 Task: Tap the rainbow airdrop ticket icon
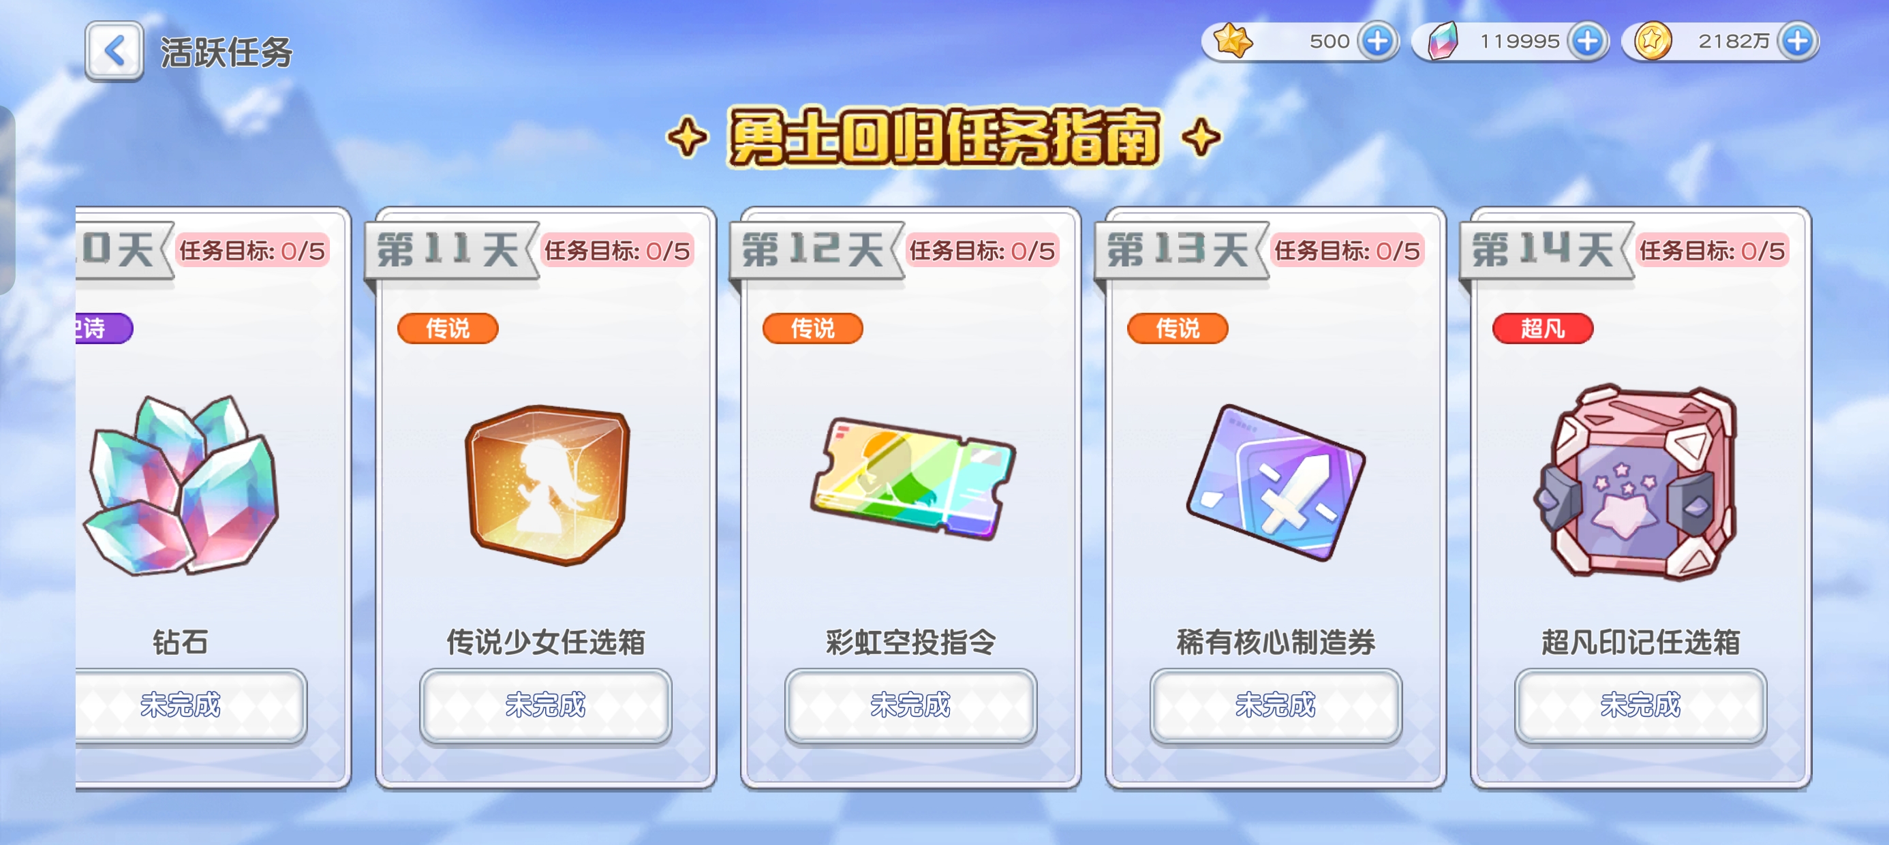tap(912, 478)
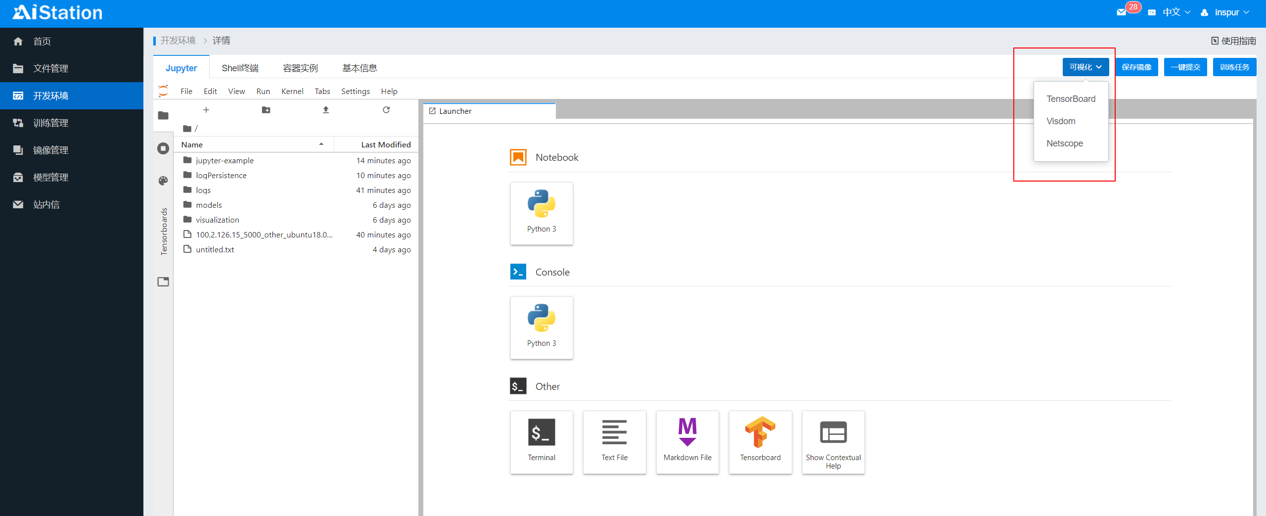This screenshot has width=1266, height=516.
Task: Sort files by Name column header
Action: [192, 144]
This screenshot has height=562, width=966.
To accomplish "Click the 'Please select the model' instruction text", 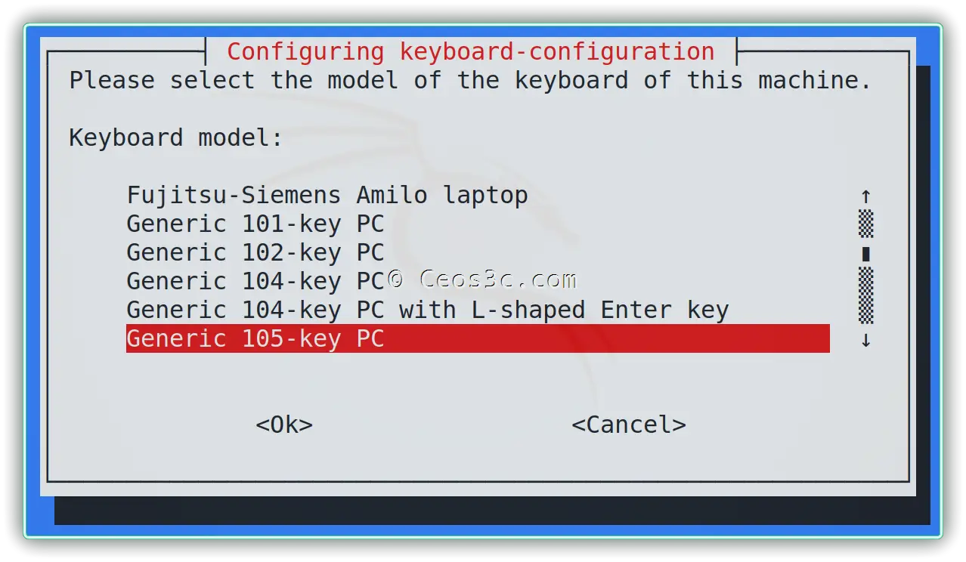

_Exercise objective_
Pictures stay out of the answer; the rest of the listing above is returned exactly.

_Response area_
 Task: Tap the rainbow airdrop ticket icon
tap(912, 478)
This screenshot has width=1266, height=516.
Task: Sort files by Name column header
Action: [192, 144]
This screenshot has height=562, width=966.
To accomplish "Click the 'Please select the model' instruction text", 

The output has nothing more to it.